Julian Kanagy: In both "Pyramids" and "Nachus," the perspective is contemplative, passive, and observational of a situation or dynamic at play with his son. As a reader, I found this reflective approach compelling and the poetry moving. I wonder how it felt for you to write these poems; where do you begin and end with your pieces like these?
Christopher Forrest: My mentor in graduate school and beyond is Cathy Smith Bowers, an amazing poet and teacher who stresses the importance of an abiding image (her craft book on poetry is titled The Abiding Image) on which to meditate before the actual writing is done. To borrow from her, think of Michelangelo staring at a block of marble, carving the David in his mind before ever picking up a chisel. Well, in writing this collection of poems I found my abiding image was simply always my son—when we were going through the tests, the medications, the injection therapy, at every step of this journey into parenthood, he was my sculpture waiting in the marble. So often the most meaningful moments to me have been the simplest ones when I have time to take a breath and just watch for a bit, grateful and truly amazed at what comes to mind.
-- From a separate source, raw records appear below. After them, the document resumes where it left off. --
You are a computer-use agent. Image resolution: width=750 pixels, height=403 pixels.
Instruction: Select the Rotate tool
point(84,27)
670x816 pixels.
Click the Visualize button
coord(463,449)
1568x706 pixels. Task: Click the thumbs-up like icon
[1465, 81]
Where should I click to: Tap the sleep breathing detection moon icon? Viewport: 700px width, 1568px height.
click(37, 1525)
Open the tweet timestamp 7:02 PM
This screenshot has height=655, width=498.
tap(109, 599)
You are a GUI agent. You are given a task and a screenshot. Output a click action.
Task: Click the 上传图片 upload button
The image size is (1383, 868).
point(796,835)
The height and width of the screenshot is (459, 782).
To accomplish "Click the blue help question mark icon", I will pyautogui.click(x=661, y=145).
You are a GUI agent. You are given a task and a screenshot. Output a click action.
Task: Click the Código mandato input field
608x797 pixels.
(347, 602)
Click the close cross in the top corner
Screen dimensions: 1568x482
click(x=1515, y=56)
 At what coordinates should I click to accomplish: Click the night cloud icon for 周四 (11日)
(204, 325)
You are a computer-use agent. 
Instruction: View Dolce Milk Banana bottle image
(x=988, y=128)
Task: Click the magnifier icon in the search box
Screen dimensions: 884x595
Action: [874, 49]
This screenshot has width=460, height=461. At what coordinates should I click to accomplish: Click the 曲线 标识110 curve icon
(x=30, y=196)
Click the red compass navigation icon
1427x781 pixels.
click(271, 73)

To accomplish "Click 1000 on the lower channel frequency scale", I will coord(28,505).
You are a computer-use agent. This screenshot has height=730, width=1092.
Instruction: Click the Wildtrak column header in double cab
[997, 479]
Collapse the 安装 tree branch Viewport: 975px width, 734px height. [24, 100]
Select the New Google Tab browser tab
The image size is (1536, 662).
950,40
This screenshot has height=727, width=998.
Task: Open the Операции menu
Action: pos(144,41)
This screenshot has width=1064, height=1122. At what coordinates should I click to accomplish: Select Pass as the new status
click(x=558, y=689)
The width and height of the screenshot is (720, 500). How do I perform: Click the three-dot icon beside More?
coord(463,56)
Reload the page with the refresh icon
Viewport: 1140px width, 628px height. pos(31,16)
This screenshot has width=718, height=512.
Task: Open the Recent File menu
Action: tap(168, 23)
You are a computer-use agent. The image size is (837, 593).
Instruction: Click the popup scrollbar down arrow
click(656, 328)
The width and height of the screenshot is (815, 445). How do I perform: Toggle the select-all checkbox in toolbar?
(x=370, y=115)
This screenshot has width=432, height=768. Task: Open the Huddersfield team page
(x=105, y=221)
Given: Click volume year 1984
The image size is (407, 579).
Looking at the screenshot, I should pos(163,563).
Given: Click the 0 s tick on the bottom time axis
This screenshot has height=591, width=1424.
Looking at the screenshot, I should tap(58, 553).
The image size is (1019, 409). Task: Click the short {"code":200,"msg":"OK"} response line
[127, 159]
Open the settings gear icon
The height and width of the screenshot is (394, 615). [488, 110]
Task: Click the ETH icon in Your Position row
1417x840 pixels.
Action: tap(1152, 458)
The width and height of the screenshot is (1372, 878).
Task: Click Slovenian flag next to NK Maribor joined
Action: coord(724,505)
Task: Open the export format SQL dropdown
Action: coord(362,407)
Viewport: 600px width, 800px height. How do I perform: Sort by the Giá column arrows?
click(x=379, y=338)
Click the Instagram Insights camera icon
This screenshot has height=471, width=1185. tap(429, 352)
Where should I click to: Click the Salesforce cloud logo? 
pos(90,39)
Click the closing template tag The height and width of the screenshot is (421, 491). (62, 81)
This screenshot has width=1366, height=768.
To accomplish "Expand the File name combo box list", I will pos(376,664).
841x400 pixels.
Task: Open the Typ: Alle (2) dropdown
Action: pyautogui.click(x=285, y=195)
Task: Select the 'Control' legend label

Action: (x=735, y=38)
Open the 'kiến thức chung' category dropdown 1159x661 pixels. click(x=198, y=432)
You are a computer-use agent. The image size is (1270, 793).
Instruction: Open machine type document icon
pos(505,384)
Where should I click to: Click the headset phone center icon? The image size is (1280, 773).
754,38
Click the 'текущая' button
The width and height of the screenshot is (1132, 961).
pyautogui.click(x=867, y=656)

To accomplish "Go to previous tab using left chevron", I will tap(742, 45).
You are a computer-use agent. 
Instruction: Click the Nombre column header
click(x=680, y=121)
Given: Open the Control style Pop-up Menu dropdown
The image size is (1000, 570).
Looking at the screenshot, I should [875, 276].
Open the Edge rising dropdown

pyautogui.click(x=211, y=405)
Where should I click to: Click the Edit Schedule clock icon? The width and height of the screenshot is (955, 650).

I think over the years of writing I've found my most authentic voice is what takes over in simple scenes that seem to matter more than they might first appear. Cathy helped me understand creating tension by upsetting the readers' expectations, and I find that I love ending poems with this in mind. Nothing necessarily needs to happen, but I enjoy leaving the reader thinking about something they maybe didn't expect to. I suppose I ought to dedicate "Nachus" to Cathy, but I could just as easily dedicate them all to her.
Christopher Forrest
Christopher Forrest lives in Winston-Salem, North Carolina with his wife and three young children. He received his undergraduate education from the University of North Carolina at Chapel Hill and worked in finance for nearly a decade before returning to school for his MFA in Creative Writing from Queens University of Charlotte. After graduating, he joined Press 53 and has worked there as poetry editor for the last six years. His poems and essays have appeared in The American Journal of Poetry, Cagibi, The Ekphrastic Review, Heirlock, Storgy, and elsewhere. Outside of writing, he enjoys a busy and fulfilling family life, training for triathlon, and vinegar-based BBQ sauce.
Julian Kanagy
Julian Kanagy is a Chicago-based poet and editor. His poetry samples a Midwestern upbringing peppered with loss and abandonment, thrives both in the confines of formal structure and the simplicity of its absence, and expands into an ongoing search for the beauty in everyday life when it seems to be hiding. He started Heirlock Magazine to amplify underrepresented voices and The Wild Umbrella to celebrate writing for writing's sake; both as an editor and in his own work, Julian follows the advice of a mentor: “find the poems that nobody else could have written.”